STAT3 activation induces the expression of various genes involved in cancer cell survival and proliferation (9). The anti-apoptotic proteins Bcl-2 (23), Bcl-xL (24), invasive protein CXCR4 (25), angiogenic protein VEGF (26), and cell cycle control protein cyclin D1 (27) are known to be induced upon STAT3 activation. Thus, whether MIN affects the expression of these genes by regulating STAT3 activity was investigated. As shown in Fig. 3B and C, MIN downregulated the expression of Bcl-xL, Bcl-2, cyclin D1, VEGF, and CXCR4 in a dose- and time-dependent manner.
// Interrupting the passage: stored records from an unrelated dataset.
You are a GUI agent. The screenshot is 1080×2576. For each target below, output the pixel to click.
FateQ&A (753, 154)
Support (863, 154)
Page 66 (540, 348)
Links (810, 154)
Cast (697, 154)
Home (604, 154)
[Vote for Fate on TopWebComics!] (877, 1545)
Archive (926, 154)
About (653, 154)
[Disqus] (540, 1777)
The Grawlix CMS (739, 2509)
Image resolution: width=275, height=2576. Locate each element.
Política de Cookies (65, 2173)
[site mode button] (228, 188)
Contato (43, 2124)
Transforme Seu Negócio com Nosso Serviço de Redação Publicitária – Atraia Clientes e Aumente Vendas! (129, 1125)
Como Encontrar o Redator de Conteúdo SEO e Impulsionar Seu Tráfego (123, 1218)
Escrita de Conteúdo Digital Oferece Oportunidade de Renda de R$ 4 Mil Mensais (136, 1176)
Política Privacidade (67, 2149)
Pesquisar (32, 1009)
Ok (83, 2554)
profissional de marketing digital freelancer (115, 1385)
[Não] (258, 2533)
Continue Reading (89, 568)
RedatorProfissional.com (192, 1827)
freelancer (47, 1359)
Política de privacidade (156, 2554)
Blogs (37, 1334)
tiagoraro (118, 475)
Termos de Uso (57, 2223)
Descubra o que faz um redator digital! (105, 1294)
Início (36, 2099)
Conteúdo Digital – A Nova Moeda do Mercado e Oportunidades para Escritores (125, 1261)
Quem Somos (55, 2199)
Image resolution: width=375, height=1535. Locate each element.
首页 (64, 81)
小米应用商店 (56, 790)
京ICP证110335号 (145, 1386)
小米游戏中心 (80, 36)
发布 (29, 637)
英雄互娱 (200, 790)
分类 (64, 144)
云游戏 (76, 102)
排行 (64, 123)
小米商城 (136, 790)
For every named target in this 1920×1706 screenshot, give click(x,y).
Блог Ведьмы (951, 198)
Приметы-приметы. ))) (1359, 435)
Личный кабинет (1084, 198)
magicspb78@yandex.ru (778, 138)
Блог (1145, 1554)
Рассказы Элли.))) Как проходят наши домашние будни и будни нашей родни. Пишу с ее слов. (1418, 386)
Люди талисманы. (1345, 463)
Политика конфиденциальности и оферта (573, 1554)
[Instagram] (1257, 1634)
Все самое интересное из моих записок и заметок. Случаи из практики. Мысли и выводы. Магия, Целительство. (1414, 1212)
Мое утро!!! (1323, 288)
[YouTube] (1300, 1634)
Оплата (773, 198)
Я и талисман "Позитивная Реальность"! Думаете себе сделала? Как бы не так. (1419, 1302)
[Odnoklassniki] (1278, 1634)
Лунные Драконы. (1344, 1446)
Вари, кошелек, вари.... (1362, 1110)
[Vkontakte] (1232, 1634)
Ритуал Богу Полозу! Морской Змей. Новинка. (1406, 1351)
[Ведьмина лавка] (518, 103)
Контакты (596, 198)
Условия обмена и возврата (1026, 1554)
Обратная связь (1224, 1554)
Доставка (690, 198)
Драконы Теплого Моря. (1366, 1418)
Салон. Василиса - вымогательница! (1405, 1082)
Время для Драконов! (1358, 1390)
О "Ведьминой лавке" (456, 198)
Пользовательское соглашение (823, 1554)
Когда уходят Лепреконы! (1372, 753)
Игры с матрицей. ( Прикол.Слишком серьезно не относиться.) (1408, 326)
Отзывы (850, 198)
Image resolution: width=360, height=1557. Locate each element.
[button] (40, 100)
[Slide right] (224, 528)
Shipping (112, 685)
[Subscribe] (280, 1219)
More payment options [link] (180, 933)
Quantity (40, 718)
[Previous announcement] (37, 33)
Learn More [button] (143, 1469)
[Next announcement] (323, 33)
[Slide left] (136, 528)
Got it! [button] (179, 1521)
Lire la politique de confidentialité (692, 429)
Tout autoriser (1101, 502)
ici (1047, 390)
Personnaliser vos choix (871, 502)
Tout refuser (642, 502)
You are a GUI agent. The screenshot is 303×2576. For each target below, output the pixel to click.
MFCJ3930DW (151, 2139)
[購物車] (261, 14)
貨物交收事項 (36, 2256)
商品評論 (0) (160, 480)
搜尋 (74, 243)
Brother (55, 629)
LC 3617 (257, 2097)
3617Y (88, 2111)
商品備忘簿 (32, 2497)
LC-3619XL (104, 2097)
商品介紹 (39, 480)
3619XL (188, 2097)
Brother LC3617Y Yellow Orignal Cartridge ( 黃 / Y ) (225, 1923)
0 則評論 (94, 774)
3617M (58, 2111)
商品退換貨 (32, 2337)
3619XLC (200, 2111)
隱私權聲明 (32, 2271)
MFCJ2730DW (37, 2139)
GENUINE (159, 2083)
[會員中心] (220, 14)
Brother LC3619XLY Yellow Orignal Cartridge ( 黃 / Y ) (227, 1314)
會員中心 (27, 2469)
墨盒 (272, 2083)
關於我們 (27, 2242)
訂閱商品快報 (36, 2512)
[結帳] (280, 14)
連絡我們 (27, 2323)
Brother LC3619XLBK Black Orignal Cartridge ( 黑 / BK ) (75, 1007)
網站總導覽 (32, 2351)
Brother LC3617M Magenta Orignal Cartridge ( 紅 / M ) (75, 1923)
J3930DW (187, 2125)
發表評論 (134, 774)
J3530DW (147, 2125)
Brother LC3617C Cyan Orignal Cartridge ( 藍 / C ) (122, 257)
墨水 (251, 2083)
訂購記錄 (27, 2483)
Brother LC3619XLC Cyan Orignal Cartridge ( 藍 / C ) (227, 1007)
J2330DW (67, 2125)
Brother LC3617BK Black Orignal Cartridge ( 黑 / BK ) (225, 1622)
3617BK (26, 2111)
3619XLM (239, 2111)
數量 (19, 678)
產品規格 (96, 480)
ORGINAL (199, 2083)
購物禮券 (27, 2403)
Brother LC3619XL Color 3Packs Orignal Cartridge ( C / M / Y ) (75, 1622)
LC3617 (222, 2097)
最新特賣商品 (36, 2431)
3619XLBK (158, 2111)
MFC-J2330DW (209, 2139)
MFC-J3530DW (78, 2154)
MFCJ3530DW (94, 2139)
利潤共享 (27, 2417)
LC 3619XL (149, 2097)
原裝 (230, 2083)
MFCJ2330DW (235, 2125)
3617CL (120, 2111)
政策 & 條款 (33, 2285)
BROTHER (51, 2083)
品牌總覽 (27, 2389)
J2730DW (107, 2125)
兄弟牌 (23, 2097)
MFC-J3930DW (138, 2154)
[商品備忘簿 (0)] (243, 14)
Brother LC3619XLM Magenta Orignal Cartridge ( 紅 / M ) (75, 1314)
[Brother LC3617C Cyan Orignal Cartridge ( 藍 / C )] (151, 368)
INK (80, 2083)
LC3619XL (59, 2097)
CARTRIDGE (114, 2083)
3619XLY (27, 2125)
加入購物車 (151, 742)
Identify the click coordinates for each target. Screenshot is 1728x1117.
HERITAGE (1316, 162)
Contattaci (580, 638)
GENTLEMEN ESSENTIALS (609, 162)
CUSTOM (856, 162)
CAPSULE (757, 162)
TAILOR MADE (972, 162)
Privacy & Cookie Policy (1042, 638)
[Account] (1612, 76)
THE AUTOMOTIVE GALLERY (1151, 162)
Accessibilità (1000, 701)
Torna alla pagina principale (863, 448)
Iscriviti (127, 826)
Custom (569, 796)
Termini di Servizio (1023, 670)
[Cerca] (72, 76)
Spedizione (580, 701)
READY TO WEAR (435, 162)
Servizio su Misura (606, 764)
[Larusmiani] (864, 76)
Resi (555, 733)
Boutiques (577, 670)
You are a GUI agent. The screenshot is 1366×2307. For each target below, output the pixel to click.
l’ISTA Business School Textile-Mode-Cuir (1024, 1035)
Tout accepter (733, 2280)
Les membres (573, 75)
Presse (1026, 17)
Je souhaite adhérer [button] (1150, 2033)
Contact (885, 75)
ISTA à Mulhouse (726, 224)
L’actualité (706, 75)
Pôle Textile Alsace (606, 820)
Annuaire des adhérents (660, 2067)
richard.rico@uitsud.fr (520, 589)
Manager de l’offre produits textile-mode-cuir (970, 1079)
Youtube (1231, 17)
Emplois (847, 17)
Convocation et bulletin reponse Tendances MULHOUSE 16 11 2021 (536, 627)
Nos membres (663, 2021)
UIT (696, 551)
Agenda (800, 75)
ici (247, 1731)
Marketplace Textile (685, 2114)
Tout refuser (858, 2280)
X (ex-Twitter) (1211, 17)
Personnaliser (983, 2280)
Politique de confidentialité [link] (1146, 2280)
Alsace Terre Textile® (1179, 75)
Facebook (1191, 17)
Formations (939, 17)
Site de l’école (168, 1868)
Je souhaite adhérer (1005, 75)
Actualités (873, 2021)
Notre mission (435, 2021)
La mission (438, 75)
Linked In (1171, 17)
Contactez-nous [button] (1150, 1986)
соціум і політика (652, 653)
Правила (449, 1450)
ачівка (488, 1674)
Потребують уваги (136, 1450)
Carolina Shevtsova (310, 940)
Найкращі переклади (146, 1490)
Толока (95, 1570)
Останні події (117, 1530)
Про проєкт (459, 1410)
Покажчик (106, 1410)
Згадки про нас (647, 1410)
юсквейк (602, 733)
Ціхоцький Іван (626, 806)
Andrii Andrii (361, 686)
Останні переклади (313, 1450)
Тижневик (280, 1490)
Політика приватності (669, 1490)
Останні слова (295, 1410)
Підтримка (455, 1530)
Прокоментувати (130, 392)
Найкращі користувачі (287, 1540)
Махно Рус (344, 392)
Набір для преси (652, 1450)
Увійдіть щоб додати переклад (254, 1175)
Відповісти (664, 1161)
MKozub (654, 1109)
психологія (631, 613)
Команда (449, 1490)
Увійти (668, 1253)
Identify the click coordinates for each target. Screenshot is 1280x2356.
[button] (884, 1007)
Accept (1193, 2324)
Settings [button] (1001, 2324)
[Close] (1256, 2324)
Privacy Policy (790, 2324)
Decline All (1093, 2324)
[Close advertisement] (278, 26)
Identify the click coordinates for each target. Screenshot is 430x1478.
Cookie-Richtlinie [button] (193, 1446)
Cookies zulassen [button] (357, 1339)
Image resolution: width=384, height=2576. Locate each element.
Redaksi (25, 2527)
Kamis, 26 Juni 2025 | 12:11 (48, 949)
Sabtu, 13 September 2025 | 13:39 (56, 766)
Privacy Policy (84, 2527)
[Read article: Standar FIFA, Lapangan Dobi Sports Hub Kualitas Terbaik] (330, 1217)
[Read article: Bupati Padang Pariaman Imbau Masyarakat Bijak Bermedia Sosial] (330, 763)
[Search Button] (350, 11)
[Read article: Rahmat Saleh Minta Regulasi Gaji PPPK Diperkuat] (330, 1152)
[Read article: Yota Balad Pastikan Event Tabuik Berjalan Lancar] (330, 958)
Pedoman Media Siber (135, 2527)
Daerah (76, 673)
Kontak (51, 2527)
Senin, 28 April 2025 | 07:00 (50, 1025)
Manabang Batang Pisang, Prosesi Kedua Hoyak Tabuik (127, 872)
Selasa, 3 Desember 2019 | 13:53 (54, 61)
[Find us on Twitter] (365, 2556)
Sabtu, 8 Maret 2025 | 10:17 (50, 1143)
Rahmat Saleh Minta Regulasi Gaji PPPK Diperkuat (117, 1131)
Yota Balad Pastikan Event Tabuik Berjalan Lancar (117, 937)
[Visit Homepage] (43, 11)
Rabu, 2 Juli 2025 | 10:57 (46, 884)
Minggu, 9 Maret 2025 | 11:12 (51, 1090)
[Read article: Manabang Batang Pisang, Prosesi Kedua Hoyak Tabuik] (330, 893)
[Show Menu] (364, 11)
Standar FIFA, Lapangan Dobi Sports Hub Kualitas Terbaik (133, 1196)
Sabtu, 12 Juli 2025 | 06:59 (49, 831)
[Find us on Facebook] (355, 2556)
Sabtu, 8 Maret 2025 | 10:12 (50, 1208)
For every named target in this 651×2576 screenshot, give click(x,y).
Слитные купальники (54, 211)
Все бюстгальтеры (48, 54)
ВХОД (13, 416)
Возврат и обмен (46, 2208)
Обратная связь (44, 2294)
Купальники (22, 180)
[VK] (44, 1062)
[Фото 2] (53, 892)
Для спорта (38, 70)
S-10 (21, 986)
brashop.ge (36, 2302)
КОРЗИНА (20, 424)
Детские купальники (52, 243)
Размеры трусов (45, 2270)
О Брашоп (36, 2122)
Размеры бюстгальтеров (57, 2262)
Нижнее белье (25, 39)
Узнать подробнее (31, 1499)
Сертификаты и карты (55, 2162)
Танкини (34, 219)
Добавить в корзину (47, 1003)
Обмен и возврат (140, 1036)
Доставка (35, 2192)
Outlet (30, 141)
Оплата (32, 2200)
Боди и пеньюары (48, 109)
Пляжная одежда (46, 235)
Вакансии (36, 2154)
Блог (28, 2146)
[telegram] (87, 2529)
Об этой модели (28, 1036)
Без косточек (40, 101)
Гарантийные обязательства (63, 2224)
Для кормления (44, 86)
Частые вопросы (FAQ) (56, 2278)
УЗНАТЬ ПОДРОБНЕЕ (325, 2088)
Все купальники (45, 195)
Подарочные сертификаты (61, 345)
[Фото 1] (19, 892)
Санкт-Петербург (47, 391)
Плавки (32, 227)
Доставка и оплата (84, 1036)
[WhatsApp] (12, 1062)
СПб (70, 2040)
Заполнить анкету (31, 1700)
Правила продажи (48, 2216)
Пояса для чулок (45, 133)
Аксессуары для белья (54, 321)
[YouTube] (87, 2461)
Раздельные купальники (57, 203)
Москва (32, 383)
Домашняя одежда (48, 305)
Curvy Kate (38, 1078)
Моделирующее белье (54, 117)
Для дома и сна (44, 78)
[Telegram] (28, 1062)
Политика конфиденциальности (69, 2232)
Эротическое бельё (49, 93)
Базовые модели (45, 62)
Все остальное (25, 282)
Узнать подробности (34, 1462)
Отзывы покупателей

To further examine the apoptotic progression induced by MIN, major proteins involved in the caspase pathway were examined using western blot analysis. The results showed that MIN upregulated the expression of cleaved forms of caspase-9, caspase-3, and PARP in a dose- and time-dependent manner (Fig. 4A and B). To confirm MIN-induced apoptosis, a TUNEL assay, which is a commonly used method for identifying apoptosis, was performed. The TUNEL analysis revealed that MIN increased the number of apoptotic cells (Fig. 4C). Taken together, these results strongly suggested that MIN induced caspase-dependent apoptosis in MDA-MB-231 cells.